'''

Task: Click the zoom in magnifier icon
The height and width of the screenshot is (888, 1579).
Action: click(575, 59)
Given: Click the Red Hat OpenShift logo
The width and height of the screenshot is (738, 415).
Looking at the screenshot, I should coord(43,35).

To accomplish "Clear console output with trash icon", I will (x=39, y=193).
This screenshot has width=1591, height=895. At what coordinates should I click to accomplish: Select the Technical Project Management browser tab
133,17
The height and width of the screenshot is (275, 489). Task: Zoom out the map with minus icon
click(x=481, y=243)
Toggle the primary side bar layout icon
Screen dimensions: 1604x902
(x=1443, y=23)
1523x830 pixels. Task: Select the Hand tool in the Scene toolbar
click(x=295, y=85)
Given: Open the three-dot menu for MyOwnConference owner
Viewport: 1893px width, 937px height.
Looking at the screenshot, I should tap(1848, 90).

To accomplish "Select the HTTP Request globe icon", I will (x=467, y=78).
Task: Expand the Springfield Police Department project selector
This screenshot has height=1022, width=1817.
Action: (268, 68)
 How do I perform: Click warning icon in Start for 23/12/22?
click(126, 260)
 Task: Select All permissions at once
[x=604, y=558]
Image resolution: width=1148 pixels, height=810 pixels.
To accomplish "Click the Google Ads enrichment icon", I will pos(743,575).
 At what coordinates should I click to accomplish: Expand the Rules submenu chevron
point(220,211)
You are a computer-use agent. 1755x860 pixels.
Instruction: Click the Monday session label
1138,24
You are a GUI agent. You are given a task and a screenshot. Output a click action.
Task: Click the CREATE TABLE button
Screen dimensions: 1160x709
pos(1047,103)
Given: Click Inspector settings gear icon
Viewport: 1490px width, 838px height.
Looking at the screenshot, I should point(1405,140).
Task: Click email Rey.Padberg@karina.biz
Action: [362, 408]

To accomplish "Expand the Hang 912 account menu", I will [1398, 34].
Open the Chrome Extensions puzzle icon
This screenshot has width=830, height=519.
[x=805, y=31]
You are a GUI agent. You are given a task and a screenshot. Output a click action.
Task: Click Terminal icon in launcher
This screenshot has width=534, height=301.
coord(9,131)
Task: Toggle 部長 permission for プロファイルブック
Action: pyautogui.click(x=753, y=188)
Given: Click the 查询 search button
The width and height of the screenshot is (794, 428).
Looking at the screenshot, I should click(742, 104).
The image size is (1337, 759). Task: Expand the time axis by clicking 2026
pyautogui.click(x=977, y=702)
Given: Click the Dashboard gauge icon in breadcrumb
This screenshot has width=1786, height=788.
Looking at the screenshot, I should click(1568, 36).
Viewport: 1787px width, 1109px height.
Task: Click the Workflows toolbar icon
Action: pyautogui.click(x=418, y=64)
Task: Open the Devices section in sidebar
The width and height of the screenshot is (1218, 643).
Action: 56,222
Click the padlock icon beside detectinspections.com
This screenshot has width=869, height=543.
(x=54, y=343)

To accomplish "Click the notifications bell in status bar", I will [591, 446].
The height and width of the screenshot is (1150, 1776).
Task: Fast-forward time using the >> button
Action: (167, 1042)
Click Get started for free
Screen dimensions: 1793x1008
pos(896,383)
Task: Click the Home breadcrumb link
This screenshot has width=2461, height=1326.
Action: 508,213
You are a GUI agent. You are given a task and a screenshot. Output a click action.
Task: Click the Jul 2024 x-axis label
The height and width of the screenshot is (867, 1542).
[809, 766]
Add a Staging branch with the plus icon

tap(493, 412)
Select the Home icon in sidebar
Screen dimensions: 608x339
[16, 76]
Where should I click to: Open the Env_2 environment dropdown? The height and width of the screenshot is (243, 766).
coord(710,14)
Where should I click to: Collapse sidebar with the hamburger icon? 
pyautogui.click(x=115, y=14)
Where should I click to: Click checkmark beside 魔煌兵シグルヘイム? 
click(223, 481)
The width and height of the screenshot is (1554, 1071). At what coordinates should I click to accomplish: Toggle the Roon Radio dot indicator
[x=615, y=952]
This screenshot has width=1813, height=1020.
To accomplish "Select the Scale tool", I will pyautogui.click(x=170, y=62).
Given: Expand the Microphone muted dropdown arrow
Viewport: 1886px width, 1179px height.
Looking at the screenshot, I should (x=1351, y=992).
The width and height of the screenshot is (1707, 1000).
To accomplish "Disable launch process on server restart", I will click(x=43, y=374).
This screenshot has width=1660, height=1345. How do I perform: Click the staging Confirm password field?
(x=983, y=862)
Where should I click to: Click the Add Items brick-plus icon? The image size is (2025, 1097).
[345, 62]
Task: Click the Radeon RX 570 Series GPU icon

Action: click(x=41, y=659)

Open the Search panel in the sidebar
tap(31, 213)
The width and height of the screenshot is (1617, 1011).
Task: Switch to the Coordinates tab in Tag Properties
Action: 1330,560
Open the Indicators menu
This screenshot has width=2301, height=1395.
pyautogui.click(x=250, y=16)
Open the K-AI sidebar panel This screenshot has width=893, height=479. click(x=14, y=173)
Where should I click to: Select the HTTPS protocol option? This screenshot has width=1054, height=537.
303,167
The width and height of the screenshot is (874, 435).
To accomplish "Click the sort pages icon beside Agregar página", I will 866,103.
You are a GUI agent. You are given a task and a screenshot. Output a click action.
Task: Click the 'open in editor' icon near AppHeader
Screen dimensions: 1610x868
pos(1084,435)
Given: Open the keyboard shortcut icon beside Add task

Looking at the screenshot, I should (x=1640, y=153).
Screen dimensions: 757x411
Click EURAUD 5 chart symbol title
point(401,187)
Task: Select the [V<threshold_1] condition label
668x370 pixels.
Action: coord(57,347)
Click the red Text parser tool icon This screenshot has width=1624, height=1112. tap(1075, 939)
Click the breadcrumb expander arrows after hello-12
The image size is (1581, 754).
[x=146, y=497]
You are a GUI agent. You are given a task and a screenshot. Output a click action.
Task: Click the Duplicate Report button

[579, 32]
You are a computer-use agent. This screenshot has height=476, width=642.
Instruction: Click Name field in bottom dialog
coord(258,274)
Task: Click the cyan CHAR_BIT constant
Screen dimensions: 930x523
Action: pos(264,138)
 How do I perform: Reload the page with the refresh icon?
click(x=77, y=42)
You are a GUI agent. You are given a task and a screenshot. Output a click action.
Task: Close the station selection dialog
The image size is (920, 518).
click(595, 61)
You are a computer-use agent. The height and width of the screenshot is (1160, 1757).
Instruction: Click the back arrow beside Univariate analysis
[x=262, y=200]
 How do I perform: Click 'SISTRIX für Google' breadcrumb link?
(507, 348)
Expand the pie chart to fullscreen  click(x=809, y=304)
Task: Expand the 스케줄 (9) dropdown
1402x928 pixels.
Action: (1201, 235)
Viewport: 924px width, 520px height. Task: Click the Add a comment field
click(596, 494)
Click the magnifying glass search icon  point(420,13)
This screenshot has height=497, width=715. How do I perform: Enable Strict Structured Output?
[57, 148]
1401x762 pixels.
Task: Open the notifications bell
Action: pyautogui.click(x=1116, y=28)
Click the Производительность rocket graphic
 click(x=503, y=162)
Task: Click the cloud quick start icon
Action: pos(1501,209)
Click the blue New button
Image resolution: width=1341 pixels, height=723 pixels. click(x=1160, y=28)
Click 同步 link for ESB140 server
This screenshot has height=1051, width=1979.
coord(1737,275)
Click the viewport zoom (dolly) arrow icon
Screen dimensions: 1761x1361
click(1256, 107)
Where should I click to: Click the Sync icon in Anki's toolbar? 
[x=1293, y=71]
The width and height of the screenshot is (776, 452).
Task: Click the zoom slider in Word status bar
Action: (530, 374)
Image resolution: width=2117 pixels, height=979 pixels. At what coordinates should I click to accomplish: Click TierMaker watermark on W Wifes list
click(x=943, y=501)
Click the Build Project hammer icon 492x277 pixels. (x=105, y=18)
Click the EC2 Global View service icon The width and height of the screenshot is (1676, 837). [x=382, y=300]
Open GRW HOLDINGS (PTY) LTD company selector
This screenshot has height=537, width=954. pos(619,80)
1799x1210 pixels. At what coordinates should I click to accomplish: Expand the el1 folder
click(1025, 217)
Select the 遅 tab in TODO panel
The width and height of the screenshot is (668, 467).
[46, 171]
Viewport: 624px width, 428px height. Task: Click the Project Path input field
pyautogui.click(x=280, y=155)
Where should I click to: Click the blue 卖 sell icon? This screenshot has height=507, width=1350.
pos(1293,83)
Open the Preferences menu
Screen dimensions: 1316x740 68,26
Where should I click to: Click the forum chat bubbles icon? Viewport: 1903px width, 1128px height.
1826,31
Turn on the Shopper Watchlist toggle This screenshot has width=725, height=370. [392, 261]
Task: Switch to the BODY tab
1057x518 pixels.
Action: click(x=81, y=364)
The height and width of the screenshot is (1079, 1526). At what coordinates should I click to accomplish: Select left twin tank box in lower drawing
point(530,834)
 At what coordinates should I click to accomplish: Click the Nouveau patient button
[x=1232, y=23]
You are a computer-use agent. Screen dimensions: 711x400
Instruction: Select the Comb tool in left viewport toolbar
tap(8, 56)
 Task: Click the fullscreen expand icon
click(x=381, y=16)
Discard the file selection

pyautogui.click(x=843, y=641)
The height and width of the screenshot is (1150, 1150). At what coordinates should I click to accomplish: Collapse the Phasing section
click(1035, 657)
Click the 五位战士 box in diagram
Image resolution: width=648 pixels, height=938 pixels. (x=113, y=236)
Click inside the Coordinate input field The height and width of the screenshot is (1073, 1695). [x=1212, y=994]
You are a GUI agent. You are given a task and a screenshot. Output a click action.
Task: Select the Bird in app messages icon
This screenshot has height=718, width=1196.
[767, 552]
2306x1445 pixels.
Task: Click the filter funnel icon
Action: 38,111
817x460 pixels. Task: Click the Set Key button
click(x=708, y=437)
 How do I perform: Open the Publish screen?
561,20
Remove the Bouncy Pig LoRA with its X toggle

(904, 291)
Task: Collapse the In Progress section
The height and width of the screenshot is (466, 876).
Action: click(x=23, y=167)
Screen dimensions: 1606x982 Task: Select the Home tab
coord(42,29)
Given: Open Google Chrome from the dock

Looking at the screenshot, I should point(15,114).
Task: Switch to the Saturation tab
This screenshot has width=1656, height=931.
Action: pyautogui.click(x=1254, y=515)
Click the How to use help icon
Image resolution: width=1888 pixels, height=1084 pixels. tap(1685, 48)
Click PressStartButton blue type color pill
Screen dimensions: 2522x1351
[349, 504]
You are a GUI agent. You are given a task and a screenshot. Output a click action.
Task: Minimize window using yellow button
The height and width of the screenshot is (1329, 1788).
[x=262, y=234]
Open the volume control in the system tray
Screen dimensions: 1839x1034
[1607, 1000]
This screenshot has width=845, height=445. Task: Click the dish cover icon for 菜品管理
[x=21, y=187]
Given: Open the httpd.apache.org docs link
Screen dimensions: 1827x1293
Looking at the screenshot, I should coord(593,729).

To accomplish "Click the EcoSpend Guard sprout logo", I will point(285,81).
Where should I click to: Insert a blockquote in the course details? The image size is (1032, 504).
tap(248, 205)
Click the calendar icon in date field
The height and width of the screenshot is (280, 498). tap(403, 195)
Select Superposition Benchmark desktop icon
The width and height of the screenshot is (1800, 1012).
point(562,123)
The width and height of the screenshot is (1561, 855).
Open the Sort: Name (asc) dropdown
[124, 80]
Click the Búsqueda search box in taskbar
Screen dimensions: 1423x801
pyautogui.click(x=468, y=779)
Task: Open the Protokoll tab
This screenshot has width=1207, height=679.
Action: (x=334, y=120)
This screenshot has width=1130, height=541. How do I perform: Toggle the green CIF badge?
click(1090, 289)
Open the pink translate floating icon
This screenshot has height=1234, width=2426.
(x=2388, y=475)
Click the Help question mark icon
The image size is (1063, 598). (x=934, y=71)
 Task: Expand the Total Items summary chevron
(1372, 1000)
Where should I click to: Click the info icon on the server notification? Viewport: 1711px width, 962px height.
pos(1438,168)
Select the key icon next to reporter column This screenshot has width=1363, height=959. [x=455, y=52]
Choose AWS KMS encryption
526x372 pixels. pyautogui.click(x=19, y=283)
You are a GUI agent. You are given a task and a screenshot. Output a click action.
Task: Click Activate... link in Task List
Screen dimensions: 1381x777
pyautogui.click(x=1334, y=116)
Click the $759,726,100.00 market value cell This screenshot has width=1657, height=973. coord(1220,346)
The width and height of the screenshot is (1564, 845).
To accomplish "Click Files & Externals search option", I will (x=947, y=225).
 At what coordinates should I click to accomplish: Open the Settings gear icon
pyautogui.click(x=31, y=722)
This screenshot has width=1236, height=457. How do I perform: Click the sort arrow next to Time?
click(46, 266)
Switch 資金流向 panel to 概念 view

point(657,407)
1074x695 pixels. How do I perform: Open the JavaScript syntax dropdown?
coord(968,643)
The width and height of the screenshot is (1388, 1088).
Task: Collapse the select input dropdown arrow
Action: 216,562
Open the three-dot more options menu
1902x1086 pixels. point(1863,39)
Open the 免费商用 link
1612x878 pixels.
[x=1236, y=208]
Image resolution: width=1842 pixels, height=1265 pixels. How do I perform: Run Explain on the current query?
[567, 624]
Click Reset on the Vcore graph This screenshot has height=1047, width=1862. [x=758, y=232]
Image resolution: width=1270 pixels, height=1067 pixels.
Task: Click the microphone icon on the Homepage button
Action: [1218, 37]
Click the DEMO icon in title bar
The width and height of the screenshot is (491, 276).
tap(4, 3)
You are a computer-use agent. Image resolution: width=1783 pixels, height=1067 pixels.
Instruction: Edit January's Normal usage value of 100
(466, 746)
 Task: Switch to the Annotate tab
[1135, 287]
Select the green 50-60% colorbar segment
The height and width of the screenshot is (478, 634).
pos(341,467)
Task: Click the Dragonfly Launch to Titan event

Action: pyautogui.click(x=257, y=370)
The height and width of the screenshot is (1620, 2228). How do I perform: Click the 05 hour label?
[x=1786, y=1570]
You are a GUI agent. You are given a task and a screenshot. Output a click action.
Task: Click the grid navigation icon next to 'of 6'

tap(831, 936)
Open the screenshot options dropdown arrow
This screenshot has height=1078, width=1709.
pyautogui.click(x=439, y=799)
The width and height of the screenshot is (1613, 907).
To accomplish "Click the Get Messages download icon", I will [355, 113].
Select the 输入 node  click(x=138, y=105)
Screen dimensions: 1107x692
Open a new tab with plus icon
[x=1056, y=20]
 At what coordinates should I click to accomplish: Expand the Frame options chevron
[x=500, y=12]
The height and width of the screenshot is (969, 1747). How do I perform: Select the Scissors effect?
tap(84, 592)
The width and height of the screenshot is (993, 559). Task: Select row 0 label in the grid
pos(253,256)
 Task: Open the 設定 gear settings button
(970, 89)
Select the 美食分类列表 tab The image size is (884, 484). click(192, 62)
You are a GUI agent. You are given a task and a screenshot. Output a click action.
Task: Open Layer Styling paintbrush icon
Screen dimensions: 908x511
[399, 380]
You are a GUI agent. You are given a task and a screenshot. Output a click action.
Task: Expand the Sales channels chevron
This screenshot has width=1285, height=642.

'''

Exercise directions —
Report how many lines in the data include the word "logo", and give nothing but the count.

Your solution —
2